Очень развитой, одаренный исключительными способностями, редкой гибкостью ума и врожденным литературным чутьем, Тремулен чаще всех в классе получал награды. Все в коллеже были убеждены, что из него выйдет знаменитость, по всей вероятности, поэт, так как он сочинял стихи и вечно носился с какими-то причудливыми возвышенными замыслами. Отец его, человек небогатый, был аптекарем в квартале Пантеона.
Вскоре после экзаменов на бакалавра я потерял его из виду.
— Что ты здесь делаешь? — воскликнул я.
Он ответил с улыбкой:
— Я колонист.
— Вот как! Возделываешь землю?
— И собираю урожай.
— Что же именно?
— Виноград. Я занимаюсь виноделием.
— И дело идет?
— Отлично.
— Поздравляю, старина.
— Ты направлялся в гостиницу?
— Да.
— Ну так пойдем ко мне.
— Но...
— Никаких отговорок!
И он крикнул негритенку, который ждал наших распоряжений:
— Ко мне домой, Али!
— Слушаюсь, мусси, — ответил Али и понесся стрелой с моим чемоданом на плече, шлепая черными пятками по пыльной дороге.
Тремулен взял меня под руку и повел к себе. Сперва он расспрашивал меня о путешествии, о впечатлениях и, видя мой восторг, казалось, чувствовал ко мне еще большее расположение.
Он жил в старом мавританском доме с внутренним двориком, без окон на улицу; над домом простиралась плоская крыша, возвышавшаяся над крышами соседних домов, над заливом и лесами, над горами и морем.
Я воскликнул:
— Ах, как мне здесь нравится: в таком доме весь Восток проникает прямо в сердце! Боже! Какой ты счастливый, что живешь здесь! Какие ночи ты проводишь, должно быть, на этой крыше! Ты там и спишь?
— Да, все лето. Мы поднимемся туда вечером. Ты любишь рыбную ловлю?
— Какую?
— Рыбную ловлю с факелами.
— Еще бы, обожаю.
— Ну вот, мы и отправимся после обеда. А затем вернемся домой и отведаем шербета на крыше.
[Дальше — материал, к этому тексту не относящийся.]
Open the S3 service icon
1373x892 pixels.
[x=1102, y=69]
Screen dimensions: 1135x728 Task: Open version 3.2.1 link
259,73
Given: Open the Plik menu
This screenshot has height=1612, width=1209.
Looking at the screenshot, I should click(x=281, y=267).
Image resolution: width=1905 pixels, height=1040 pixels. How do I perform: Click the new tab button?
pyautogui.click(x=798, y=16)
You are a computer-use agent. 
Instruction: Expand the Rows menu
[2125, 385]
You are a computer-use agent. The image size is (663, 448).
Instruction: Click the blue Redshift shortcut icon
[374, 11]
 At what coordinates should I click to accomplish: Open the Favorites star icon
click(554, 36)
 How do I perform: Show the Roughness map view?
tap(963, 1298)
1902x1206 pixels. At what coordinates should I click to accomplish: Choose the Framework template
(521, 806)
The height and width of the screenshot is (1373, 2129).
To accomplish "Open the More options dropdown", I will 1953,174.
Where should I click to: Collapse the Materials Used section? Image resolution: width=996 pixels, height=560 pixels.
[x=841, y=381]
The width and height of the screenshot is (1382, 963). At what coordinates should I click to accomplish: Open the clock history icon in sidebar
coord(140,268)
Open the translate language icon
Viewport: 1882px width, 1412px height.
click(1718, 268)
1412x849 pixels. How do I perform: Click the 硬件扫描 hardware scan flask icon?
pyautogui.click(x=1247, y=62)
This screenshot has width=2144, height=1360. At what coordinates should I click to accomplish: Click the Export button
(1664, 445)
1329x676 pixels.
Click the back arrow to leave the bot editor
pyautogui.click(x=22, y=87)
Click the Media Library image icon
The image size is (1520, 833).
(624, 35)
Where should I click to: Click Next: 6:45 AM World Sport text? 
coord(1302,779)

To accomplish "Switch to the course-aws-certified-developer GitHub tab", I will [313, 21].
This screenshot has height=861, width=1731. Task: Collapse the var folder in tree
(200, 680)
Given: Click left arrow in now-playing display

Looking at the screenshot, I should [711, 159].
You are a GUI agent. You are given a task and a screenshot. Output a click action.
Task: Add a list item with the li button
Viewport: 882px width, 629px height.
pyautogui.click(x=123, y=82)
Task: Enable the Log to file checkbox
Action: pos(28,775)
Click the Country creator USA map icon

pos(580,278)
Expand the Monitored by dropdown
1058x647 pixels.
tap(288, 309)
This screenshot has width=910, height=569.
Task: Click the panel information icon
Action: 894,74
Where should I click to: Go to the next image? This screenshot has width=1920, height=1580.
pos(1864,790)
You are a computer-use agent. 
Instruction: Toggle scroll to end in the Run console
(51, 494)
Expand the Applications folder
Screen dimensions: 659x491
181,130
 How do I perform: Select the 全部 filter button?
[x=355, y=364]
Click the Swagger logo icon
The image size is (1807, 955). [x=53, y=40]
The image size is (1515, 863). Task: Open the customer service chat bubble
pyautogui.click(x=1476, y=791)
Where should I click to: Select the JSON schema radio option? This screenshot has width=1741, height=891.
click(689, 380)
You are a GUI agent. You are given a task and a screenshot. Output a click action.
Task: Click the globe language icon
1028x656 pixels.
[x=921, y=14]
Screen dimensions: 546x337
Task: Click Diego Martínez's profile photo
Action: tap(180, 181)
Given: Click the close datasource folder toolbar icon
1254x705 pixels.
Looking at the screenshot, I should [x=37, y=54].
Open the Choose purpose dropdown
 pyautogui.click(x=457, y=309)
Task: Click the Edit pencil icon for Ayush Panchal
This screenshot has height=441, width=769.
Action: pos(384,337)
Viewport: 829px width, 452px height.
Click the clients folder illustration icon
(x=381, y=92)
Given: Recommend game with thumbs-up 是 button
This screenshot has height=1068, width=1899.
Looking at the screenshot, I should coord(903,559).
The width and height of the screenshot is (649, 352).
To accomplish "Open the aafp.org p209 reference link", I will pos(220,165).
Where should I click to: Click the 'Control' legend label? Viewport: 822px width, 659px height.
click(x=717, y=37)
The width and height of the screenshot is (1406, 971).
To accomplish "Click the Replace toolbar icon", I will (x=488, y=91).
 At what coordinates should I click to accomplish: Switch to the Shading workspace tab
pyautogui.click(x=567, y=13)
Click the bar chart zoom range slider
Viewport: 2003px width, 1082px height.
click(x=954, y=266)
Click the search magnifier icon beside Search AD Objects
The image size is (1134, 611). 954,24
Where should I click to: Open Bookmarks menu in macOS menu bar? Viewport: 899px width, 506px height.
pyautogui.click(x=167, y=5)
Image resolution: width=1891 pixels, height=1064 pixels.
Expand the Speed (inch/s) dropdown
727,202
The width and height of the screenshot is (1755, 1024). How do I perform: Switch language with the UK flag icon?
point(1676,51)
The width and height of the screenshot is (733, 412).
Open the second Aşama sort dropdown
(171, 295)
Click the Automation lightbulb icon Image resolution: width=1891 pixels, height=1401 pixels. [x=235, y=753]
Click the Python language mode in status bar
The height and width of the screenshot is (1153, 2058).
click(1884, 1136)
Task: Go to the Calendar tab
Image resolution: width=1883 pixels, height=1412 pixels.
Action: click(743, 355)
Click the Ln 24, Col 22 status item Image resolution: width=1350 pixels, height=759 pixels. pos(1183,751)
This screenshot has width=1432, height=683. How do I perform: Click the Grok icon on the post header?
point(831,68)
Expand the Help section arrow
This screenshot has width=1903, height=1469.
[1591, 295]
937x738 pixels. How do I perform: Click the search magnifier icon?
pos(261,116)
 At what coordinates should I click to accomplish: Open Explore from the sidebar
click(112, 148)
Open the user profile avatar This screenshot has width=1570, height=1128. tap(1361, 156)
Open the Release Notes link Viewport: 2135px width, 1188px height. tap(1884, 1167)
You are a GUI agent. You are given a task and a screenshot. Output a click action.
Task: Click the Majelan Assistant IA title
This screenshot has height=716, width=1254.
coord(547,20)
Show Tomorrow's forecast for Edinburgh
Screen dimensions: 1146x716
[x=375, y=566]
После того как я принял ванну, он повел меня осматривать восхитительный кабильский город, настоящий водопад белых строений, низвергавшийся к морю; домой мы вернулись уже под вечер и после превосходного обеда спустились к набережной.
Уже ничего не было видно, кроме уличных фонарей и звезд, крупных, лучистых, мерцающих звезд африканского неба.
В гавани нас ожидала лодка. Едва мы вошли в нее, какой-то человек, лица которого, я не мог различить, принялся грести, а мой приятель начал приготовлять хворост для костра, чтобы разжечь его, когда придет время. Он сказал мне:
— Знаешь, я сам бью острогой. Никто не владеет ею лучше меня.
— Поздравляю.
Мы обогнули что-то вроде дамбы и очутились в небольшой бухте, окруженной высокими утесами, их тени казались башнями, воздвигнутыми в воде; вдруг я заметил, что море светится. Весла, медленно и равномерно рассекавшие воду, зажигали в ней при каждом ударе странное зыбкое сияние, которое долго еще тянулось вслед за нами мерцающей полосой, постепенно потухая. Нагнувшись, я разглядывал эти струи бледного света, дробившиеся от ударов весла, это загадочное морское пламя, холодное пламя, загоравшееся от колебания воды и угасавшее, едва волна успокаивалась. Мы углублялись во тьму все трое, скользя по светящейся глади.
Куда мы плыли? Я не видел своих соседей, не видел ничего, кроме этой мерцающей зыби и водяных блесток, отбрасываемых веслами. Было душно, очень душно. Мрак дышал жаром, словно гигантская печь, и сердце мое тревожно замирало в этой таинственной лодке с двумя спутниками, бесшумно скользившей по воде.
Вдалеке выли собаки, тощие арабские собаки, с рыжей шерстью, острыми мордами и горящими глазами, как воют они каждую ночь в этой необъятной стране, от морских берегов до глубины пустыни, где раскидывают шатры бродячие племена. Собакам вторили лисицы, шакалы, гиены и, верно, где-нибудь неподалеку рычал в ущельях Атласа одинокий лев.